Why I Might Vote For a Republican for President.
Saturday, November 18th, 2006I came late to the realm of American politics. Like most of my generation’s lost souls of middle class mediocrity, drugs and other gratuitous pursuits were more important. Such was the mind set of youth in the seventies and eighties: Sex, Drugs and Rock n’ Roll. All that changed for me in 1999 with my first look at George W. Bush’s infamous smirk. Immediate antipathy. The ascendancy of the humanitarian-impaired Bush Dynasty is a by-product of willful political ignorance of people like me. America still suffers that disease. A wide swath of the population turns it’s back on a broken political system in disgust, thereby ensuring continuity of our electoral dysfunction. It’s a self-perpetuating cycle.
One thing I’ve learned in my crash course in American spin-doctoring, is that one party rule is bad for America. In the Democratic post-mid-term euphoria, I’ve already heard rallying talk of getting a Democrat in the oval office, thereby completing the coin flip and having the other party rule all branches of government. I cannot suspend disbelief enough to think this would be any better than what we have just corrected. I’m convinced that the Democrats and an organization are just as corrupt as the Republicans, that when given the ropes our Progressives will as surely hang themselves as the Regressive party has done.
No.

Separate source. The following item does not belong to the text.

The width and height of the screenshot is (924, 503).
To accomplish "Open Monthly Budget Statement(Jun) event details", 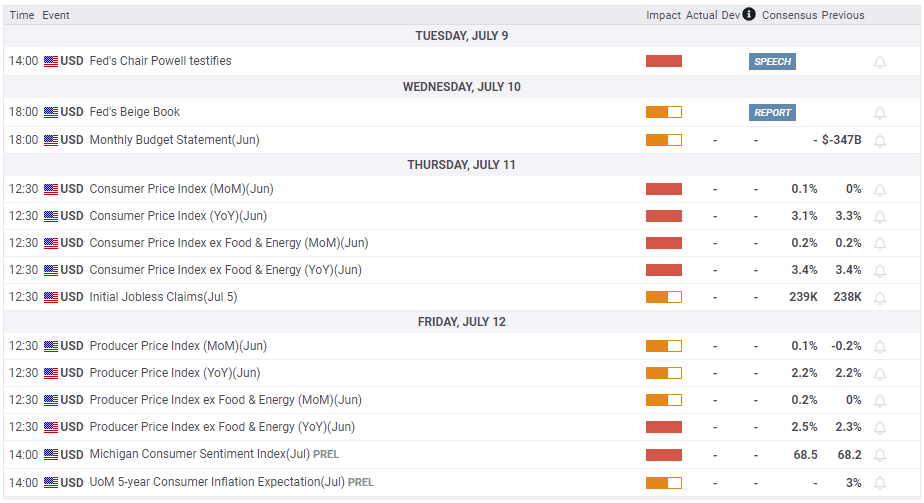I will (174, 140).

A functioning government is one that is forever at it’s own throat, eternally vying for gain in a volatile struggle of debate and (dare I say it) compromise. (As a side note, I believe that 2007 will be the year our congress will actually work again.) We need the bickering, the whining, and all other symptoms of a dynamic-yet-polar, barely civil consensus to disagree vociferously. That is how the American system works.
That is why I will seriously consider our emerging candidates carefully - even the Republicans.